The church at the fishing village of St Monans in Fife church stands on an ancient religious site and is reported to be the closest church to the sea in the country, with the boundary wall of the churchyard doubling up as the sea wall. There are conflicting stories on the origins of the church, some say St Monan himself visited during the 7th century and had a chapel built on the site, others say his relics were brought here in the 9th century, and shrine was built to house them. The site was believed to have magical healing powers and this reputation grew in the 14th century, when it was claimed that King David II, son of Robert the Bruce, was brought here having suffered severe injuries at battle. Miraculously, he made a full recovery and to show his appreciation to the Saint, he funded the construction of a new, larger church on the site. Work started in 1362, and took 8 years to complete. The church was extensively damaged by attacking English naval forces in 1544, during the period in history known as ‘the rough wooing’, when King Henry 8th of England was trying to force a marriage between his son, Edward, and the young Mary, Queen of Scots.
The church later became connected with the witch trials in Scotland.
One of the main methods to break those accused into confessing to witchcraft, was sleep deprivation, and it may be from an incident at St Monans where this tradition was strengthened. In the 15th Century, a local woman named Grizzie was accused of witchcraft, and sentenced to be burned at the stake. While waiting to be taken to be executed, the guards thought nothing of her falling asleep, they had already done their job and had the confession. As soon as she fell into a deep sleep however, it is said she transformed into a droning beetle, and escaped. She was never again seen in human form, and all of those who were involved in her trial and conviction, were plagued for the rest of their lives with the sound of a droning beetle in their ears. After this, no witch was to be allowed to sleep, even after conviction. For the witches that were burnt at the stake, their ashes were placed in a loft space in the top of the church steeple, known as the Brunt Laft, where the wind from the sea would blow and scatter them far and wide.
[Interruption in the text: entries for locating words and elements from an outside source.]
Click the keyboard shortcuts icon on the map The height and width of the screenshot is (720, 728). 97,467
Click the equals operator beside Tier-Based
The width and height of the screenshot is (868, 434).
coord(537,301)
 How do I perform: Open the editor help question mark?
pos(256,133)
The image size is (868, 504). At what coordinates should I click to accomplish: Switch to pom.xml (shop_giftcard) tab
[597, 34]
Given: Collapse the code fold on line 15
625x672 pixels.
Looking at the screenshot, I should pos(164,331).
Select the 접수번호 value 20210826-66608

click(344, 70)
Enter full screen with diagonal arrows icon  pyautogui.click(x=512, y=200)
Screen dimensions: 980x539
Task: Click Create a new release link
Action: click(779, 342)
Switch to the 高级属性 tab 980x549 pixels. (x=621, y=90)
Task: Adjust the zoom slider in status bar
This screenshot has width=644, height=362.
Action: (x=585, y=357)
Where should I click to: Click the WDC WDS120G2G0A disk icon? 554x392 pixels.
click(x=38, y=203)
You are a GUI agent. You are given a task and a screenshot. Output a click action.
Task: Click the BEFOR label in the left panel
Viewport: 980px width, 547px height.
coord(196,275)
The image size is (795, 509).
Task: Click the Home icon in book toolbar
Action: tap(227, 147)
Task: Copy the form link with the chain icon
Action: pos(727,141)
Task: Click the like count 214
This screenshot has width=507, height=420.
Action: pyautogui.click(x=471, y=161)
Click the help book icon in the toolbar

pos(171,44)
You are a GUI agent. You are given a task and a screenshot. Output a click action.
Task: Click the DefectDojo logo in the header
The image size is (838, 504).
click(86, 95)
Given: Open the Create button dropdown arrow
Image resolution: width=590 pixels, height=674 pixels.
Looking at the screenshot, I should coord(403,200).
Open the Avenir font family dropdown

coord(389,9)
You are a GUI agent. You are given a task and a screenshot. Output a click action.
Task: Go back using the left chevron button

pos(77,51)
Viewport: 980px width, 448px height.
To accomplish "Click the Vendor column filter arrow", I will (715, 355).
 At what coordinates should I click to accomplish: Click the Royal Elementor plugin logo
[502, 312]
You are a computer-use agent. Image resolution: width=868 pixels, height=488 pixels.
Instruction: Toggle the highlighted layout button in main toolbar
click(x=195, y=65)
The church is said to be haunted by the figure of a woman. In one reported incident, a young man whose role it was to clear and relight the furnace in the church had just completed his duties and was leaving the church, when his eye was drawn to a light shining from high up in the spire. He was mesmerised by the light on such a dark morning, and as he watched, he was suddenly gripped with fear when he realised it had developed into the face of a woman, who was looking back at him. He fled to the minister’s house and, as he was recalling what he had just witnessed, he fell silent. Behind where the minister stood was a painting of his deceased wife, and the young man instantly recognised her as the face that he had just seen at the tower. Off course with the connection of the witch trials and the church tower, many believe instead that the ghostly woman is in fact one of those accused of witchcraft, and left in the tower to be scattered by the wind rather than given a Christian burial.